While some parents might warn their children that stuffing excessive amounts of chocolate and high-fructose-corn-syrup-laden candies into their mouths after trick-or-treating could lead to a stomach ache, the US Food and Drug Administration is going for a different message this Halloween: Don’t go nuts with the black licorice.
According to a video posted by the FDA leading up to the candy-collecting holiday, consuming large amounts of black licorice can be bad for your health. So much so, officials claim, that it required they make a very detailed, animated video, laced with spooky theme music, to hammer home the agency’s point.
“As it turns out, you really can overdose on candy — or, more precisely, black licorice,” FDA officials said in a cryptic press release that went out Monday. “Days before the biggest candy-eating holiday of the year, the Food and Drug Administration (FDA) encourages moderation if you enjoy snacking on the old-fashioned favorite.”
The FDA points to a compound called “glycyrrhizin” as the cause of the problem.
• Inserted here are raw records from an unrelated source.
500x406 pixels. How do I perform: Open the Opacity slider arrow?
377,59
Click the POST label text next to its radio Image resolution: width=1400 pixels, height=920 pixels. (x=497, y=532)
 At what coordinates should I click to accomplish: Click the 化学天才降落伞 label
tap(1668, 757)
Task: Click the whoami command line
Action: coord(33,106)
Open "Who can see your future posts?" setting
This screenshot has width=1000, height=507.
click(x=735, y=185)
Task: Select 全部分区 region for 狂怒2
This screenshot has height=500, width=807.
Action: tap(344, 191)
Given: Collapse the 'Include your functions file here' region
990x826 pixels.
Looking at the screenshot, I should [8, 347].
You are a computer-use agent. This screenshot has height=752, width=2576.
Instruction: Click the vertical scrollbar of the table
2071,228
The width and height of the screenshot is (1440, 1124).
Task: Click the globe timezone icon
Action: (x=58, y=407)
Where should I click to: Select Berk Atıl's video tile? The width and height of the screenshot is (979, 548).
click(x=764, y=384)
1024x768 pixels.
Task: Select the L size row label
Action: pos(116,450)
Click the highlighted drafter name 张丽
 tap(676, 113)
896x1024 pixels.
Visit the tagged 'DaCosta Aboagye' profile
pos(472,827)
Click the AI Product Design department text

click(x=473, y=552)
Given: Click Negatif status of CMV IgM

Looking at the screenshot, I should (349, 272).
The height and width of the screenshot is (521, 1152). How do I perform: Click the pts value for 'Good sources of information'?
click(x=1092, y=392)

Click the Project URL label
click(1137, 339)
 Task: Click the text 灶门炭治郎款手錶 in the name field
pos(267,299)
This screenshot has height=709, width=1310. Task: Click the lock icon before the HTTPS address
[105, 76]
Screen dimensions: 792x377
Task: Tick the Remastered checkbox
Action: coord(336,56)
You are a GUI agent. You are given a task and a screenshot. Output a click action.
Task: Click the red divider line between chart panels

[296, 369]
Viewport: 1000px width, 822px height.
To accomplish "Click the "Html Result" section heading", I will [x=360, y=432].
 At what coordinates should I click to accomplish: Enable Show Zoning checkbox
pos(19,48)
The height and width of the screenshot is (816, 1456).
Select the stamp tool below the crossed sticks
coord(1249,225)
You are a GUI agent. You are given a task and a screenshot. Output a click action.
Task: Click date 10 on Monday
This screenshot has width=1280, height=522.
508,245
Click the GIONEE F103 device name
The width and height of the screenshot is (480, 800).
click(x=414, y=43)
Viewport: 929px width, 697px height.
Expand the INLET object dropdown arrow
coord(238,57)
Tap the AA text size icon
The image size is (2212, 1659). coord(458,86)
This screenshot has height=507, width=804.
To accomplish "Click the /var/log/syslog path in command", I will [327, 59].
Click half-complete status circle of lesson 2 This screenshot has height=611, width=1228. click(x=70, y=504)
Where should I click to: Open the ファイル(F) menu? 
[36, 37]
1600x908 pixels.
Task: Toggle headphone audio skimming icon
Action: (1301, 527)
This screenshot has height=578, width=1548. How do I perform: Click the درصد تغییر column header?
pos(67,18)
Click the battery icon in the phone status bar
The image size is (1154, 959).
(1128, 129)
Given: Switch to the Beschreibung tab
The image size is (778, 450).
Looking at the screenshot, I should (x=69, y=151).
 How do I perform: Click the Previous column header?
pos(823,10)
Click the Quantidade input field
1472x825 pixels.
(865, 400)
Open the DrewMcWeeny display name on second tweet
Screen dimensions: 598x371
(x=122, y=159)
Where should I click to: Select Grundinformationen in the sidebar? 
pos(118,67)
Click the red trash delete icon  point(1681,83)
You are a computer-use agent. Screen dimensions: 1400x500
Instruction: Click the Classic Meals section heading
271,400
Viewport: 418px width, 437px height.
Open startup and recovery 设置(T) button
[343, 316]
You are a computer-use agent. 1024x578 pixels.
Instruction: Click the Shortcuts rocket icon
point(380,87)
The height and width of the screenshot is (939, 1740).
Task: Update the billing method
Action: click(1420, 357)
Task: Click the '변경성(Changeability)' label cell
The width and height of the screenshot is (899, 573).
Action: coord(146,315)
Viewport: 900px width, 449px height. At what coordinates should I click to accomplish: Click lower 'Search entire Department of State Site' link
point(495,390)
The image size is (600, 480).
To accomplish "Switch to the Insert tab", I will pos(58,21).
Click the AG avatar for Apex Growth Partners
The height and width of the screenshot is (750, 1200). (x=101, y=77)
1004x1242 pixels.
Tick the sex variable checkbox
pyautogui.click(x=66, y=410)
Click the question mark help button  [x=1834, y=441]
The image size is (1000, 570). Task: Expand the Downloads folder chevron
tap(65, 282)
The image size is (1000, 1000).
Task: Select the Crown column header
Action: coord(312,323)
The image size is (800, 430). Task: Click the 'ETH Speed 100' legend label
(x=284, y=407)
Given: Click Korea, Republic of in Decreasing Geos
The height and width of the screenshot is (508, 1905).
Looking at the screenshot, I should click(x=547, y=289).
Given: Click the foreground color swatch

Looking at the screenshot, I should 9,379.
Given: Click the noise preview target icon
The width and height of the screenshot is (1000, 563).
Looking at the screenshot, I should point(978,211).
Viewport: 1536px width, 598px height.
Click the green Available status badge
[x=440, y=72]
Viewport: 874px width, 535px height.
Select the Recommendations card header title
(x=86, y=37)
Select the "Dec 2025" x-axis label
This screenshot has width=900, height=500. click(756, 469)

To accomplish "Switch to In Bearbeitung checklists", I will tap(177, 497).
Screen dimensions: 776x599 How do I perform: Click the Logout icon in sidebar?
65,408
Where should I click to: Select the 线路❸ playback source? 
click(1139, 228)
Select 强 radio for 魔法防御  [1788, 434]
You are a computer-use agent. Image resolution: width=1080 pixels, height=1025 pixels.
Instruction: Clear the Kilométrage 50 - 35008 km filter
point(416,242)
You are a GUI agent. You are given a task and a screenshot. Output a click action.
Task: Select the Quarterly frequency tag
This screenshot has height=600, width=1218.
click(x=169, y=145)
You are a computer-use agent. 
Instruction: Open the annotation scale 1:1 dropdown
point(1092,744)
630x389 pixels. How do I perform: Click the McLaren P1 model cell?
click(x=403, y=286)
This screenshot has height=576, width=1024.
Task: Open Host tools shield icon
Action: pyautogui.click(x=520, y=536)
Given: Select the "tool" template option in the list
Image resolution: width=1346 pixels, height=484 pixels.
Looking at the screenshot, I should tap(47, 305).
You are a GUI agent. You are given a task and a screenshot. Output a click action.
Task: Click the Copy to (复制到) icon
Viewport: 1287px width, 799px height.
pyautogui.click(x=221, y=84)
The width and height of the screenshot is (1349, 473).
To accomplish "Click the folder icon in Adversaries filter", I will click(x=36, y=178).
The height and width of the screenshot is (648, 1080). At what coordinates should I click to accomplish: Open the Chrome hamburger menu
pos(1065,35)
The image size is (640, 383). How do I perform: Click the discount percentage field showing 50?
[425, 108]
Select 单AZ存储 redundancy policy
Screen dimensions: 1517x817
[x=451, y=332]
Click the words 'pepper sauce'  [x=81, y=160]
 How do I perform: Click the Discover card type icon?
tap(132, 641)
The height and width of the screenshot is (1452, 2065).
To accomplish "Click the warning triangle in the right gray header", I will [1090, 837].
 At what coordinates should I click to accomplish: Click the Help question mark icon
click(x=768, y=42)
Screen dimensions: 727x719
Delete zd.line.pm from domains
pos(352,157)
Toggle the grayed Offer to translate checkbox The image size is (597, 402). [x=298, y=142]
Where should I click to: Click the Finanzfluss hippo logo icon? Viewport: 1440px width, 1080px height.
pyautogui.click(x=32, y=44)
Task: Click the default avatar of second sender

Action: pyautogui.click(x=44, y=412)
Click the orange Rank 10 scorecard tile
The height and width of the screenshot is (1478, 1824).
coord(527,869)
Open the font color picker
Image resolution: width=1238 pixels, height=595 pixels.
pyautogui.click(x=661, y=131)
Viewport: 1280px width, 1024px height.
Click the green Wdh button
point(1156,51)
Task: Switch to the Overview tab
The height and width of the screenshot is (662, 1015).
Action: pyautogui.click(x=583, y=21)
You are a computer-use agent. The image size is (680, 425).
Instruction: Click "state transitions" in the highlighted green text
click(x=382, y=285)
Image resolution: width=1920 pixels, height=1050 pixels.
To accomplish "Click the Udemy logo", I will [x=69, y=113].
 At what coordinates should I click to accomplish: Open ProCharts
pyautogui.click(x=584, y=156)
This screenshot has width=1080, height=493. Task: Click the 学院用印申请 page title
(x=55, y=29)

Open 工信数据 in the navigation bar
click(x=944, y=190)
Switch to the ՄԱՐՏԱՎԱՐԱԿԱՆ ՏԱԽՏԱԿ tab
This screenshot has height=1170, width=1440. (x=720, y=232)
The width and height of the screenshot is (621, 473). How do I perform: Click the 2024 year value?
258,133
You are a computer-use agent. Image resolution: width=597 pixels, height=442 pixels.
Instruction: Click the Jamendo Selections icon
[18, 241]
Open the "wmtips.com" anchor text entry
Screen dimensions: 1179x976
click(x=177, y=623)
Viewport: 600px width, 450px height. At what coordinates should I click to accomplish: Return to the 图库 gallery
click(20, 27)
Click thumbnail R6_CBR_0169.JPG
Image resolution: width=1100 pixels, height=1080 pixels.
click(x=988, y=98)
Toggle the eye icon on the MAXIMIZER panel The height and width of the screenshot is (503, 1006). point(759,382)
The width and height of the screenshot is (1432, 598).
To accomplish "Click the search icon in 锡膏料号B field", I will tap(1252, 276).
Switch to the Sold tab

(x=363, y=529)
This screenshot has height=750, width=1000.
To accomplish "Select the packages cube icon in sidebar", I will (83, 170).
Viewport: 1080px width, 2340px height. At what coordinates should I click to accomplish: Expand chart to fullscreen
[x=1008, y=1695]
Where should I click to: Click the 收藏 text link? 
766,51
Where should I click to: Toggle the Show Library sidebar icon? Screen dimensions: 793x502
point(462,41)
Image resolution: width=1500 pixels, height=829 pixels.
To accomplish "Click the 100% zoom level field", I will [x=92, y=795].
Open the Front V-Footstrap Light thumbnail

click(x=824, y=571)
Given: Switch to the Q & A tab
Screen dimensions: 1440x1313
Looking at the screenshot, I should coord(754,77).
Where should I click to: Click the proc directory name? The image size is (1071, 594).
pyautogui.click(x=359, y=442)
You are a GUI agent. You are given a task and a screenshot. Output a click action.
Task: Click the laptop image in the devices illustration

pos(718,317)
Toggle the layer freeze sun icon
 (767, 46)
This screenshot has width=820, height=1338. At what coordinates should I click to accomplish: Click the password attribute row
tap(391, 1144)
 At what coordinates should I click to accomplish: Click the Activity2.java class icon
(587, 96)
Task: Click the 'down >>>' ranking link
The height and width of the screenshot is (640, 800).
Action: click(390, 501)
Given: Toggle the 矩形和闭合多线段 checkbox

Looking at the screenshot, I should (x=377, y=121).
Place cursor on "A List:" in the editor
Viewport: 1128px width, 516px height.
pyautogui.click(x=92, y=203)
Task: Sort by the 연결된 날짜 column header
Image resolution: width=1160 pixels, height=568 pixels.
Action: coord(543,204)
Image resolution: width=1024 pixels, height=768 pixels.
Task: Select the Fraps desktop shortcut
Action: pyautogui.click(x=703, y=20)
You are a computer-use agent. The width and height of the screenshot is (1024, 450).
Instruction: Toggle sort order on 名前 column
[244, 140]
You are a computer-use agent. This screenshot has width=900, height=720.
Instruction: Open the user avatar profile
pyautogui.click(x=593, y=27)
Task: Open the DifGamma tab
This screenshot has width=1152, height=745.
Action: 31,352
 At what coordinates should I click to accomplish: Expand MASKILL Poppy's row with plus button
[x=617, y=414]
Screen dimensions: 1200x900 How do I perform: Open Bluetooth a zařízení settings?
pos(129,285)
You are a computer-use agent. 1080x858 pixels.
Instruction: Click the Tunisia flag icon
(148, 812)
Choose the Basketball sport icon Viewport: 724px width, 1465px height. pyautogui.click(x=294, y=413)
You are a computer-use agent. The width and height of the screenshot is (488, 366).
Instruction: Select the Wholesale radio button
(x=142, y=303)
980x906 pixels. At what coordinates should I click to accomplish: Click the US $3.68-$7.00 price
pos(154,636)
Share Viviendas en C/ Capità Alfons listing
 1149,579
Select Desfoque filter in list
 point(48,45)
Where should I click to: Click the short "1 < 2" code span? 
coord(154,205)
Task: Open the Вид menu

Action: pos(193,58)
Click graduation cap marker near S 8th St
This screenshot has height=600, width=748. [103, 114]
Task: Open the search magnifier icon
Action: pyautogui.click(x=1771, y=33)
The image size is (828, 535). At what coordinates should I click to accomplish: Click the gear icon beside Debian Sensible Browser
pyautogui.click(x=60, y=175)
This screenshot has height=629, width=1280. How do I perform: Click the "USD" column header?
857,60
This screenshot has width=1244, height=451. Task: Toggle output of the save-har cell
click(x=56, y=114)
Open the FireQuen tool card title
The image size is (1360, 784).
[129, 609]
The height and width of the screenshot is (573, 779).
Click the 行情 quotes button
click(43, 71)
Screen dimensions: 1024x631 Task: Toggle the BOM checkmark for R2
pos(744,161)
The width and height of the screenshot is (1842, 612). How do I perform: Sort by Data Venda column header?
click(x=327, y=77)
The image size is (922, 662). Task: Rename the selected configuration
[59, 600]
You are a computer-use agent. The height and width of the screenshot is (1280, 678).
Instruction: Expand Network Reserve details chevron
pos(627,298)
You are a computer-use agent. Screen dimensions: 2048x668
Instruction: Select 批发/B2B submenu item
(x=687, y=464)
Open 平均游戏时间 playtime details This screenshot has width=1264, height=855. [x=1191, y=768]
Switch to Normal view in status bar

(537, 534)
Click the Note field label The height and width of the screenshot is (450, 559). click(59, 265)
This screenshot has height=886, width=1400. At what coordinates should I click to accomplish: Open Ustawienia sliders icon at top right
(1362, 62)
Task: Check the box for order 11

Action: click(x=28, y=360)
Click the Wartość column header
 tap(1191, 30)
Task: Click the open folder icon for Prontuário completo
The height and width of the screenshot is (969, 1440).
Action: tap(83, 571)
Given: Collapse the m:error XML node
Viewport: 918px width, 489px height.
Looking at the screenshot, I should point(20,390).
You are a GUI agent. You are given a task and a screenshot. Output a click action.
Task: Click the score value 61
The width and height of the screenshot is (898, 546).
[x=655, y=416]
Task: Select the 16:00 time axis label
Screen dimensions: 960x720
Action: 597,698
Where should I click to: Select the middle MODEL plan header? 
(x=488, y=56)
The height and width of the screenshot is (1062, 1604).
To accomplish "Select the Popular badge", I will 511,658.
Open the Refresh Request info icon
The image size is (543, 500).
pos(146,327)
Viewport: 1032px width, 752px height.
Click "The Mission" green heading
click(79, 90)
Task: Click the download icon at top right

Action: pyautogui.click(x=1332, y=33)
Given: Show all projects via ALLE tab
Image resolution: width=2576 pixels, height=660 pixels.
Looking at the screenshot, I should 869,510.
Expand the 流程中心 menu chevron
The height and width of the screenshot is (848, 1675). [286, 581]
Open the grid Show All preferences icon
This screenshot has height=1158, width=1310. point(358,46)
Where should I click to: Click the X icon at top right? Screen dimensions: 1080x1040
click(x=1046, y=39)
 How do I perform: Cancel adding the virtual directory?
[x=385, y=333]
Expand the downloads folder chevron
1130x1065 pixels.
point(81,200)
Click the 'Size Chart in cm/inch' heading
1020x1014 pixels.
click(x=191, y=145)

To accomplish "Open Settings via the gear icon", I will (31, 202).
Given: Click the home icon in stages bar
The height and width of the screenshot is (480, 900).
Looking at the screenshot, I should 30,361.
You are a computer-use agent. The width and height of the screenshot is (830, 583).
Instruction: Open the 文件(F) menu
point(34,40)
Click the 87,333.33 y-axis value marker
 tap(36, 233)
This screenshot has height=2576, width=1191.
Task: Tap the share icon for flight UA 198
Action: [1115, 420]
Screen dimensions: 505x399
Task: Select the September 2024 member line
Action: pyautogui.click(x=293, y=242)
According to the experts, glycyrrhizin is derived from licorice root and is used as a sweetening agent.
But too much of it makes potassium levels in the body crash, leading some people to “experience abnormal heart rhythms, as well as high blood pressure, swelling, lethargy, and congestive heart failure.”
The warning about such irregularities stems from an incident reported to the FDA last year, when the agency learned “a black licorice aficionado” had “a problem after eating the candy.”
Health problems caused by licorice seems to mostly impact people in their 40s, according to the press release, but the FDA warns “no matter what your age, don’t eat large amounts of black licorice at one time.”
The black licorice you might find in a Halloween candy bag may also not contain the evil compound that the FDA is warning people about.
“Products manufactured in the United States do not contain any licorice,” the agency wrote. “Instead, they contain anise oil, which has the same smell and taste.”
The cautionary tale about licorice-related problems seemed to be news to those in the candy industry.
Megan Moynihan, an assistant manager at Sugar Heaven in Somerville, said the store has a few licorice options, but she has personally never heard of the FDA’s claims.
Her take? “With any type of food, if you eat too much of a certain food, you’re probably going to have health problems,” she said. “It’s kind of across of the board.”
Sandy Russo, owner of Lulu’s Sweet Shoppe in the North End, said she was also unaware of such a thing. And she used to sell all kinds of licorice from around the world. She’s also a fan of black licorice herself, and said in the winter time she puts it out for customers who come by and purchase the candy, by the pound in some cases.
“I didn’t hear about that,” she said by telephone. “But we do have customers that are addicted to it.”
Monday’s warning won’t spook her from grabbing some for herself.